SWOSU COVID-19 update: vaccinations, tests, and current precautions
Updated: Feb 7
By Sydnie Balcer
For The Southwestern
SWOSU is keeping up a lot of its COVID-19 precautions from the fall semester, as well as offering COVID-19 vaccinations in the Pioneer Cellular Event Center.
SWOSU has begun offering COVID-19 vaccines in the Pioneer Cellular Event Center every Friday and is currently vaccinating those over age 65.
Many SWOSU students are participating in the effort to get vaccinations out, including nursing and pharmacy students giving injections and allied health students helping with the data entry.
“People have been very impressed with the way SWOSU is running things,” SWOSU Vice President and Provost James South said.
SWOSU is currently vaccinating over 1,000 people every Friday, and South said some have even been coming to SWOSU from places as far as Tulsa to receive vaccinations due to its efficiency.
Oklahoma residents can sign up for an appointment to receive a COVID-19 vaccination via the Oklahoma State Department of Health’s website, which will let them know what category or phase they are in to receive their vaccine. According to South, the speed at which the SWOSU population overall will be able to get vaccinated will depend completely on the supply.
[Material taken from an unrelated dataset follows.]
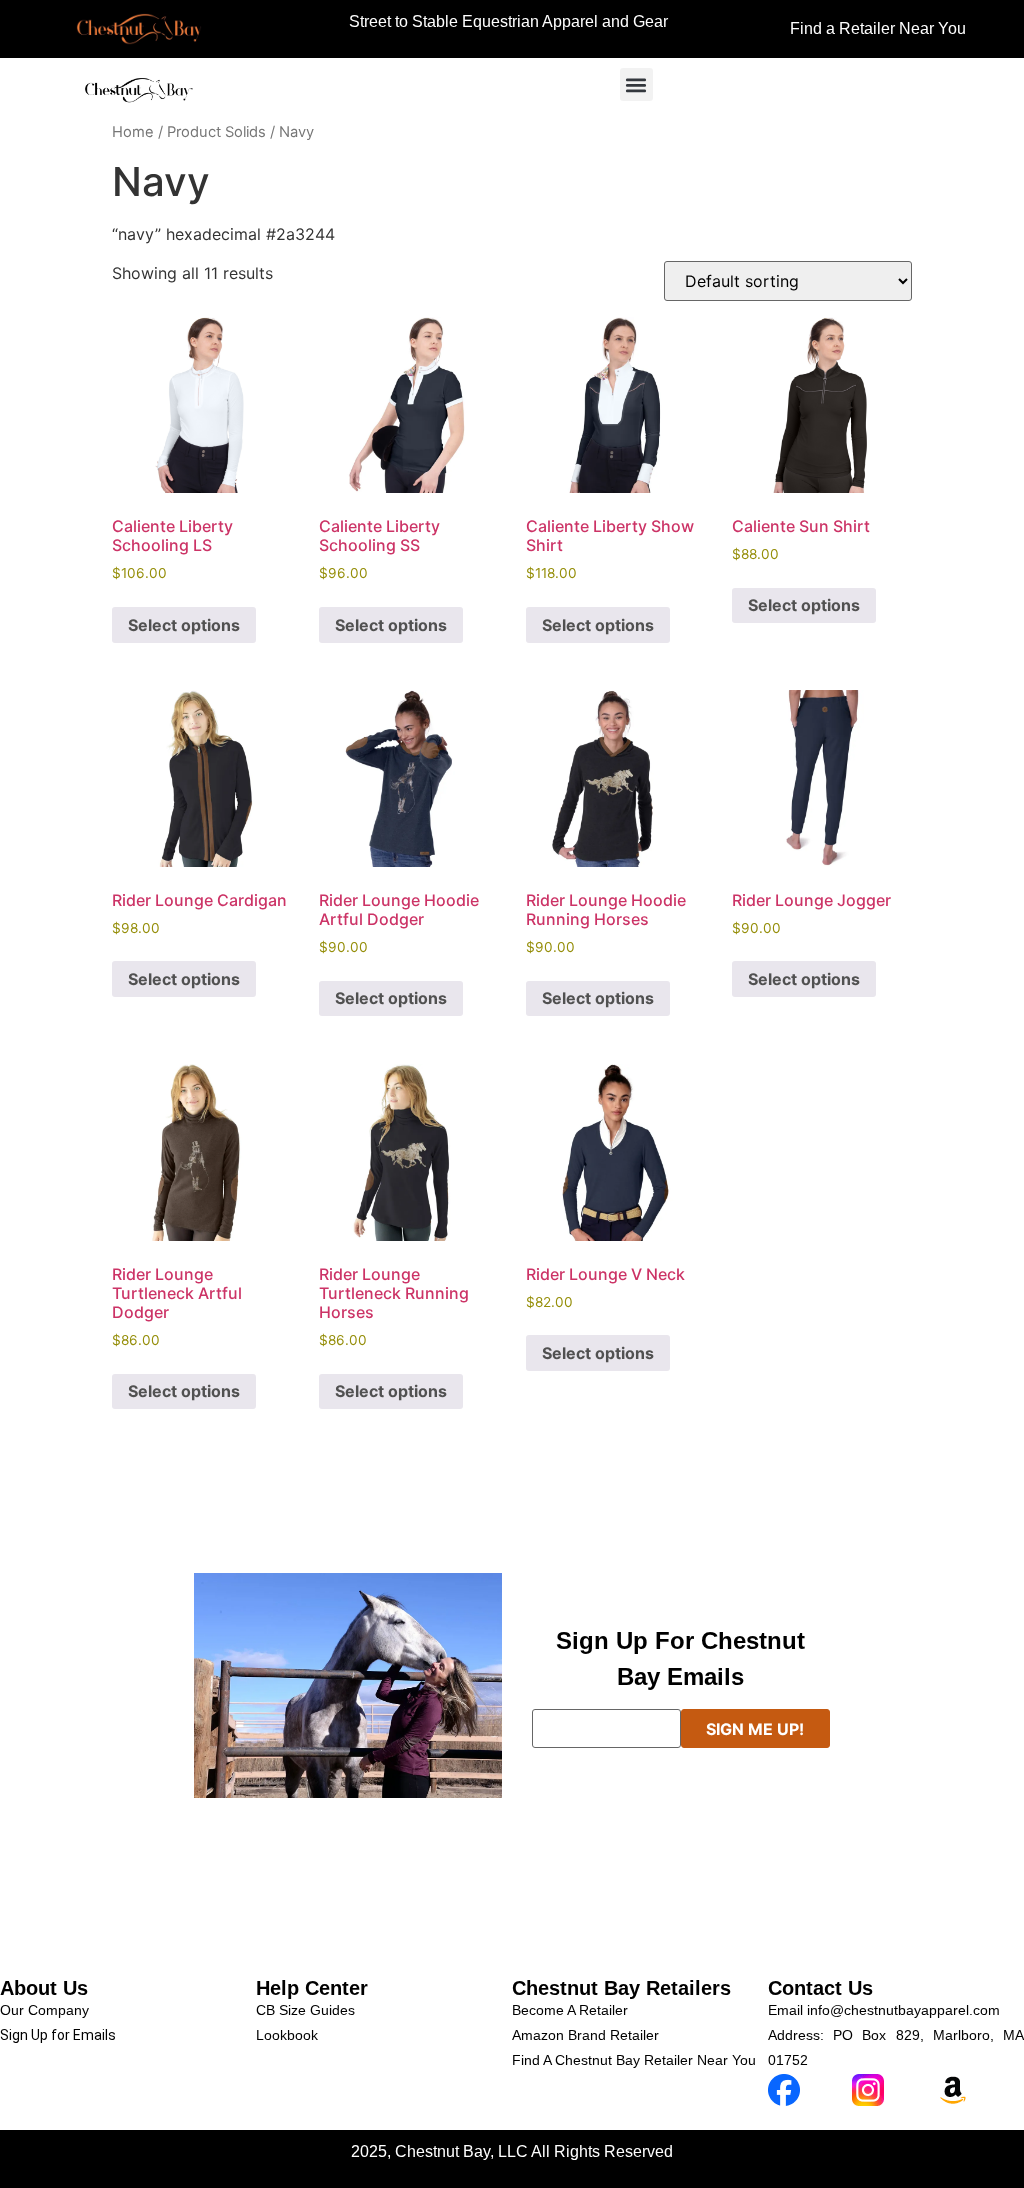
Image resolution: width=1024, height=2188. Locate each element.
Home (133, 132)
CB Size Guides (305, 2010)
In addition to vaccinations, SWOSU has received more COVID-19 tests to use this semester.
“We received about 4,400 quick COVID tests that will expire in mid-March,” South said. “We’re using those to test athletes ourselves.”
South hopes to use remaining COVID tests for student volunteers living in the dorms in order to find asymptomatic people. This procedure would go hand-in-hand with the monitoring of dorm wastewater, which SWOSU began doing last fall.
“Some dorms had virtually zero infection,” South said. “Some were higher, and we’re thinking about testing the dorm without infection.”
According to South, there is still a possibility that students could go online this semester despite vaccines because of new variants of COVID-19 that are more transmissible.
The Center for Disease Control and Prevention (CDC) currently knows of three different variants of COVID-19 circling globally: one in the United Kingdom, one in South Africa, and one in Brazil. According to the CDC, “These variants seem to spread more easily and quickly than other variants, which may lead to more cases of COVID-19.”
There’s currently no evidence that these variants are any more deadly than others, but they could increase the strain on hospitals.
As of Feb. 2, 2021, there were 26 active student and 6 active employee cases of COVID-19 on the Weatherford and Sayre campus. For the most up-to-date information about cases at SWOSU, students, employees, and faculty can visit SWOSU’s COVID-19 website.
South wants to emphasize the importance of continuing to follow COVID-19 precautions as students kick off the spring semester.
“Keep doing safe things and wearing masks, especially off-campus,” South said. “Students need to keep working to end the pandemic.”